At first, we wonder at the various species; why are they all needed? What is kosher all about? Is it a health law? But we then appreciate that God permitted us to enjoy flesh in all corners of the Earth, since man is mobile. We travel. God provided food in all regions: land and sea, valleys and mountains. By analyzing the signs that indicate kosher and non-kosher species, we realize they address our rarely examined emotional makeup. But God teaches us through kosher laws that we must have one eye on our psychological health and strive toward the perfection of our instincts. We also must recognize the species as God’s will and show them mercy, as in sending the mother before taking the young, thereby sparing her pain, and perhaps also via abstaining from eating pawed species. This reinforces the mercy we are to show people. With our emotions in check, abstaining from eating certain species and even going so far to abhor them too, we control our instincts and become in some small way like our perfectly intelligent Creator who is bereft of any human quality and emotion. We too can partake of wisdom, the pursuit that God designed that offers us the greatest satisfaction.
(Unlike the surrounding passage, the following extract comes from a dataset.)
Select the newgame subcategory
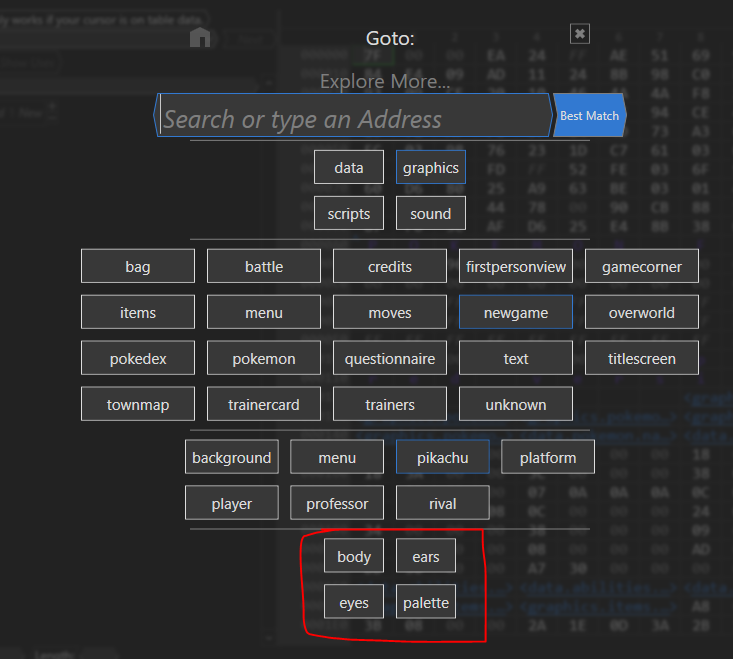733x659 pixels. pyautogui.click(x=516, y=312)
As Jews, our mission differs from all other peoples. As teachers of God’s Torah, we must condition our instincts through restraint, allowing our intellects to be untarnished from urges that cloud our thought. In this pristine manner, we can study clearly and accurately teach God’s single system for mankind, in a manner that impresses all who observe us. God’s will that we impress the world with Torah will then be fulfilled, as the nations remark, “What a wise and understanding people is this great nation” (Deut. 4:6).


“Do not defile your souls with any loathsome thing that creeps, and do not become contaminated with them and remain contaminated through them. For I am God your God and you shall be sanctified and remain sanctified, for I am sanctified and do not contaminate your souls with any creeping thing that crawls on the Earth. For I am God who took you out of the land of Egypt in order to be your God, and be sanctified for I am sanctified” (Lev. 11:43-45).
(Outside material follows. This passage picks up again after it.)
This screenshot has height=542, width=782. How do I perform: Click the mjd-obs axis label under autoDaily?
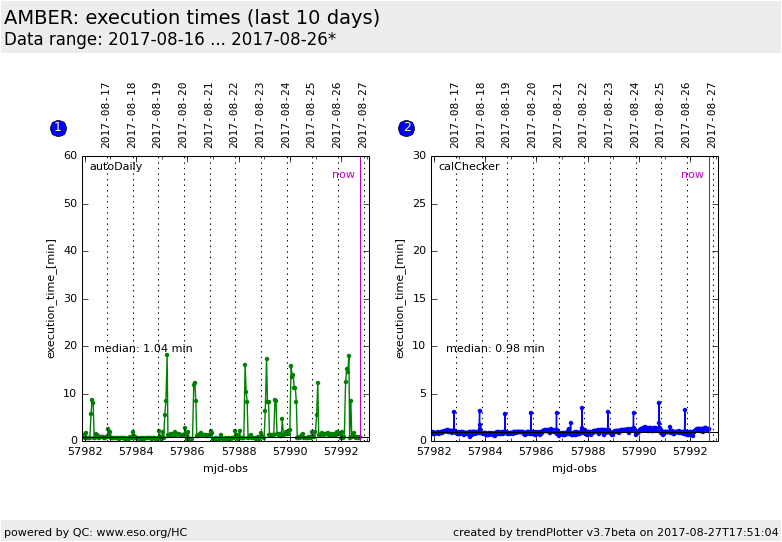coord(225,468)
Parshas Shmini concludes by clearly identifying the prohibition as “Do not defile your souls with any loathsome thing that creeps” and “do not contaminate your souls with any creeping thing that crawls on the Earth.” Clearly, the prohibition against these species is not to a physical concern, but that our “souls”—our intelligences—should not become compromised through association with death, embodied in creatures that creep on the Earth’s surface close to the place of our graves. Perhaps even the signs in kosher mammals—split hooves—and the signs in kosher fish—fins and scales—cause those creatures to move in a way dissimilar than the non-kosher creeping creatures. We are left with the question of how chewing cud plays a role in this theory.

Addendum II

Why did Moses omit any reference to “shekketz” in Deuteronomy 14:3-21? Perhaps Torah contains 2 sections of kosher laws to address 2 distinct objectives. One objective[1] is to retain a level of disgust, as stated. But when Moses omits that term, he thereby teaches that even without retaining disgust, a restricted diet serves another purpose: distinguishing the Jewish nation, which Moses states just before discussing kosher: “For you are a holy nation to the Lord your God, and you God selected to be a treasured nation from all peoples on the face of the Earth” (Deut. 14:2). Thus, Moses teaches the Jews that even without preserving the emotion of disgust, some level of diet contributes to the Jews’ role as a treasured nation. We are treasured, as we exhibit control over our most base instinct of appetite. Only one who masters his instincts can elevate his intellect and partake of the Chosen People’s role as Torah students and educators of mankind.  

[1] Exod. 22:30, Lev. chap 11, Deut. 14:3-21.

[2] Lev. 11:45

[3] Tal. Chullin 59a. See the mishna.